I'd rephrase part of the discussion a little bit: we want to discuss whether we want different namespaces or not; we haven't decided yet if we want this. The reason we don't currently have them isn't really that we didn't want to implement them but that we don't know if we want them.
The balance of the discussion shifts a little bit with the Python interface and the idea that different Fast Downward components could be contributed by different libraries. For example, in that context it might make sense to have a "one namespace per library" rule.
This then prompts the question if some parts of the current Fast Downward code should logically be libraries separated from the core, which then interacts with the discussion recently opened by Clemens about having deeper nesting of namespaces. If we want multiple-levels deep nesting, perhaps this is one indication that something wants to be its own library.
I think in a Python-style library you would want separation into multiple namespaces because it makes things less cluttered, less likely to collide if you use code from different people, and you always have the option of "from xxx import *" if that's what you want.
For the command line however, as we discussed, you probably don't want to use dotted names everywhere, and I think this is currently the strongest argument against this. Perhaps a simple answer to this is for the command-line version of Fast Downward to do the equivalent of "from xxx import *" for some modules by default.

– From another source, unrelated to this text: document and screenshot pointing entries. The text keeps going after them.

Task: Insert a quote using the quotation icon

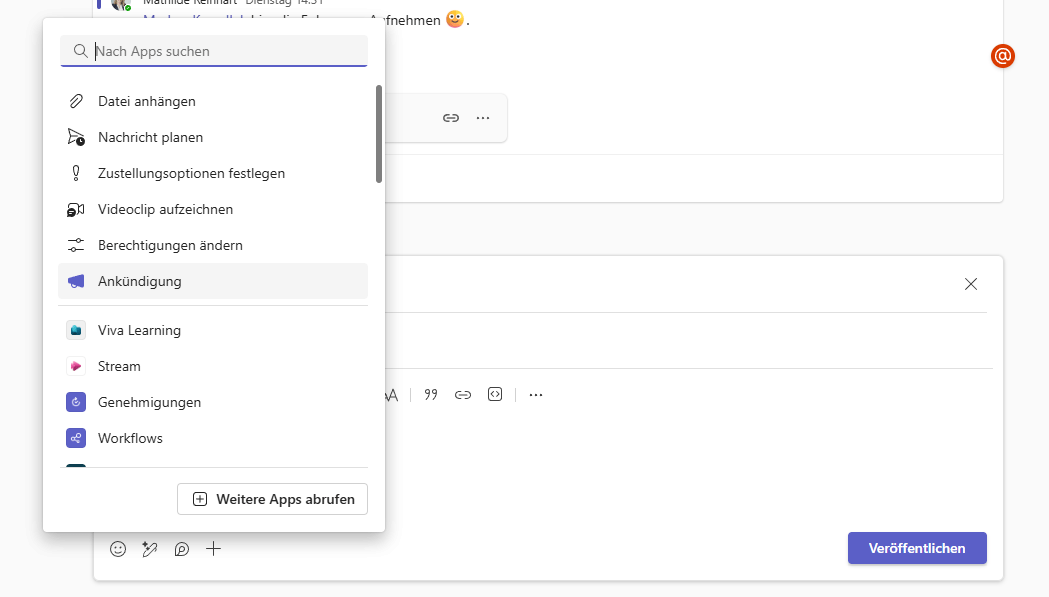Action: point(431,395)
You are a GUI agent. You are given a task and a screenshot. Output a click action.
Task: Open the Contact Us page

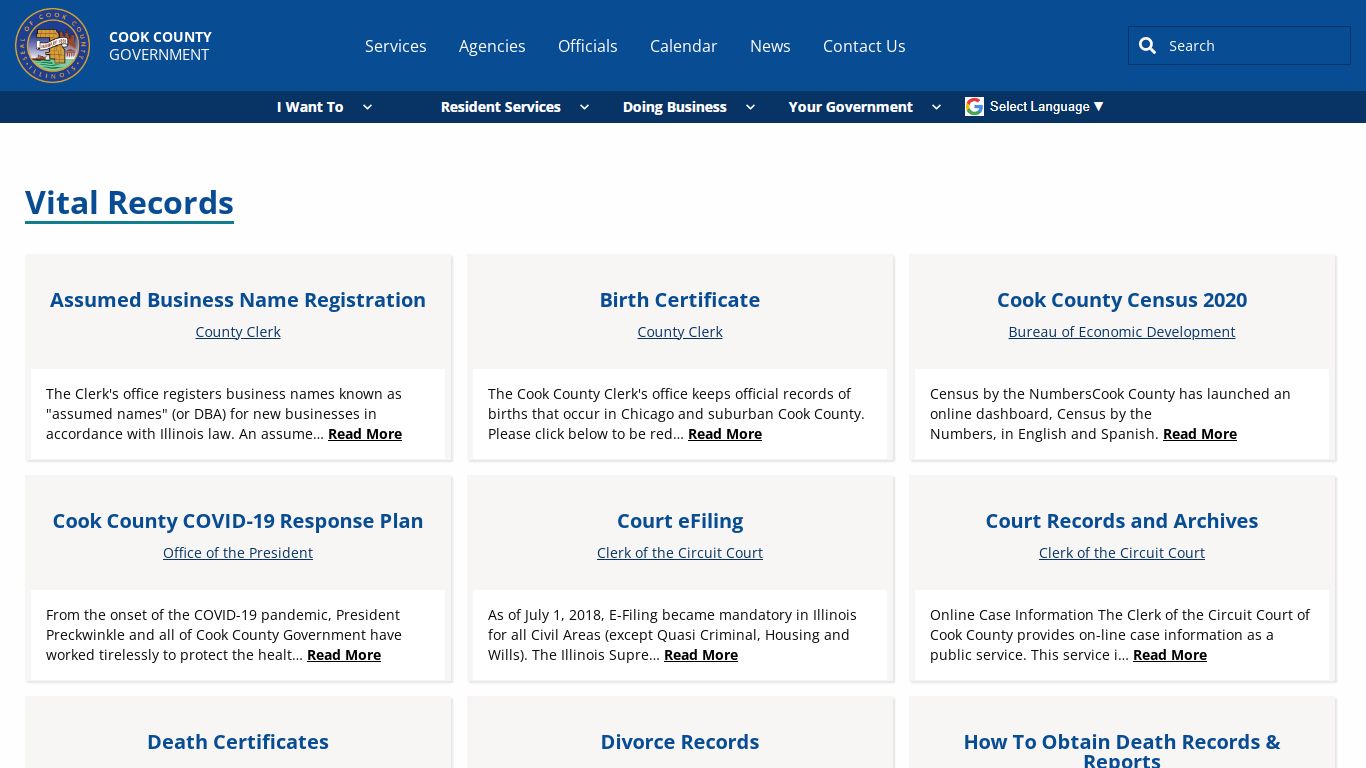point(864,46)
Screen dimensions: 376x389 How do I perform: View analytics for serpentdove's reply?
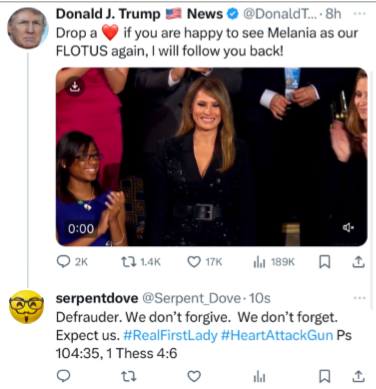tap(259, 377)
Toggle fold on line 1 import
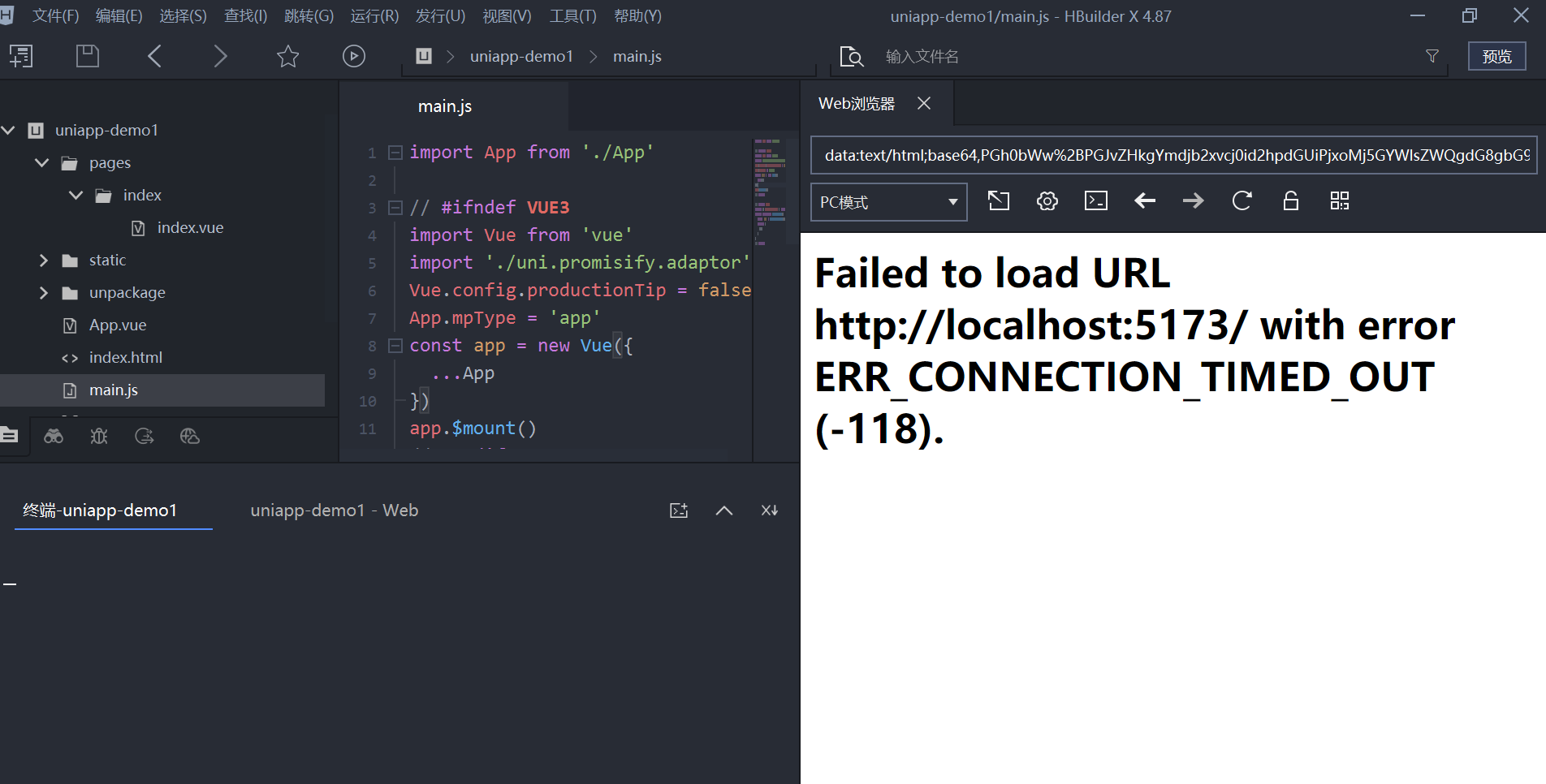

On the balance, now that I've assembled my thoughts a bit more, I think I would indeed prefer to have (the option of) separate namespaces, one of which could be "core" (or some such), and that the namespaces should *not* be grouped by category type (like we discussed later), as in one namespace for all evaluators, one for all merge scoring functions etc., but that the grouping should be by which larger "package" we associate the code with. For example, we could have one "merge_and_shrink" package with all our current stuff, which would provide one evaluator, multiple scoring functions, etc. This seems to be an almost unavoidable direction to go if in the long term we want to properly support the model of people contributing their own components independently as libraries.